I wanted to write: You sure got some huge balls thinking you can take on this work, knowing nothing about it.  Worse than that, you're a slob with no tools that can't see a straight line.


----------



## chris kennedy

*How you got a license*

I bought mine from the lunch truck guy.


----------



## pyrguy

Cracker Jacks?????


----------



## tbz

Everyone always wonders how they get the license and always forgets that that portion is just paper gotten by filling out paper or a computer screen and buying more paper.

I have seen a lot of very poor workmanship come from those with a piece of paper saying they can do the project and I have also seen some great craftsmanship from those without a license.

The license does not make the product, only thins the herd hopefully.
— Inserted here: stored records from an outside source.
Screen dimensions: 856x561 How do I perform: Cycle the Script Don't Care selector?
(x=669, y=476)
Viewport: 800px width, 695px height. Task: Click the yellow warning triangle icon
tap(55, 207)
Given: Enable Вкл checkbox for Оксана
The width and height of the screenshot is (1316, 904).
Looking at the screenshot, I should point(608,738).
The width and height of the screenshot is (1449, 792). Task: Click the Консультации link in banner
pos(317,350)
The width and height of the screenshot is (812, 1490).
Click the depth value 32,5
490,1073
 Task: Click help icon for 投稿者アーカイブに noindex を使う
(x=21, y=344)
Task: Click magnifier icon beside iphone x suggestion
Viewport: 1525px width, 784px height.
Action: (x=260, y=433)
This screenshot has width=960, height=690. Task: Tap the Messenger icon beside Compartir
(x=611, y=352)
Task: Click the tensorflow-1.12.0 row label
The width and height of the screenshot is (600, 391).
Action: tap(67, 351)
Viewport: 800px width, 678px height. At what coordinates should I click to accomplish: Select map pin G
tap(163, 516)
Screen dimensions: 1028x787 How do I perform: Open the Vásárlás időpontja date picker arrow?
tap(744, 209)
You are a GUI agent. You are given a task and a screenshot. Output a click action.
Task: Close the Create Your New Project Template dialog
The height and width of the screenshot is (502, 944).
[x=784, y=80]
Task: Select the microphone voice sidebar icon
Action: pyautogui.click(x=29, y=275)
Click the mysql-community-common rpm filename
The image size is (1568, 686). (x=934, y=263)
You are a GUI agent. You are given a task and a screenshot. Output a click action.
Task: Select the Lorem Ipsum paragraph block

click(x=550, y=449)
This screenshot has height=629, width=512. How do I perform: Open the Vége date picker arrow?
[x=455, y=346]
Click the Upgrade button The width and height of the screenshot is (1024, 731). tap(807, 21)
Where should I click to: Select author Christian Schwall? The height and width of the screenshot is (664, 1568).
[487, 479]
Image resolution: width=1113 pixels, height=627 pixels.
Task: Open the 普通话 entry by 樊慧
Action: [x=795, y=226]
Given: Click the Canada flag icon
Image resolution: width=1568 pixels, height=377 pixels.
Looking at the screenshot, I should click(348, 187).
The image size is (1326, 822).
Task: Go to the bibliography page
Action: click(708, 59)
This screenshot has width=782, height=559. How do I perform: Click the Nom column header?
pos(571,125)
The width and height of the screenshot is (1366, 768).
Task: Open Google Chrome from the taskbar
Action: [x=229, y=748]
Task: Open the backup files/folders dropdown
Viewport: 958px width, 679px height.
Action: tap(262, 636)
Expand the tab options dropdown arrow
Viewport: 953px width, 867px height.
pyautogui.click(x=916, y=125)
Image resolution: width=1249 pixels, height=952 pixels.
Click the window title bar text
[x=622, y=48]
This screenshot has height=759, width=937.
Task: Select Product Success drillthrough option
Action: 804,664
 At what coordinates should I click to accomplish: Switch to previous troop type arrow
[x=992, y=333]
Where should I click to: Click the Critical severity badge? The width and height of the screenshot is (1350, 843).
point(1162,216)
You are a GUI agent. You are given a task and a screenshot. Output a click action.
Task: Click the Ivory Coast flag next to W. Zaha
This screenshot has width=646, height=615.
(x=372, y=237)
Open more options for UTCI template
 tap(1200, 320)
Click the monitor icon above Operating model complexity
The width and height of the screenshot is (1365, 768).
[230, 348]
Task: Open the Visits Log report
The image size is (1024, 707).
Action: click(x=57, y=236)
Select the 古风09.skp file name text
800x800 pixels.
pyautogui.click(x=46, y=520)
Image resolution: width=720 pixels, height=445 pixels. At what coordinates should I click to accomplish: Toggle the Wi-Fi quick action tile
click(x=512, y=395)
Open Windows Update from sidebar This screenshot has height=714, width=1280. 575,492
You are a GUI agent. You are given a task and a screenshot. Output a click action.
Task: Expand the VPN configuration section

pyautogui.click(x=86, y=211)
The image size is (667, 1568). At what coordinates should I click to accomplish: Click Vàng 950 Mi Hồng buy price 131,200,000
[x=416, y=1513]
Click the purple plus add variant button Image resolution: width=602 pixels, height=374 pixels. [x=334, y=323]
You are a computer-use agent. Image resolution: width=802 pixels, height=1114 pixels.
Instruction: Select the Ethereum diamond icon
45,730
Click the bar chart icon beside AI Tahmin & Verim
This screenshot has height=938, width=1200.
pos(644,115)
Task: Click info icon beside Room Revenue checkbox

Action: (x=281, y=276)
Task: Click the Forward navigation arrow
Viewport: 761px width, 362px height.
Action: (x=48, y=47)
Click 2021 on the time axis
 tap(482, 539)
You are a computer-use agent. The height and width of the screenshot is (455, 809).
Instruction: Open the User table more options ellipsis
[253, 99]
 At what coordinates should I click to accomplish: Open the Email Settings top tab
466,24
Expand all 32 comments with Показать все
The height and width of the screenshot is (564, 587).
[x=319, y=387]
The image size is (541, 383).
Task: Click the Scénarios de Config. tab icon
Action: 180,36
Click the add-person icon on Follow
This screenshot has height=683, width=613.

Now with that said,at least some trees got killed and some new lumber purchase will help with some jobs, but your right seems somebody got in over their head just a bit.


----------



## Paul Sweet

I think a lot of jurisdictions license contractors based on (bare) minimum financial responsibility, not on competence.


----------



## fireguy

Paul Sweet said:
			
		

> I think a lot of jurisdictions license contractors based on (bare) minimum financial responsibility, not on competence.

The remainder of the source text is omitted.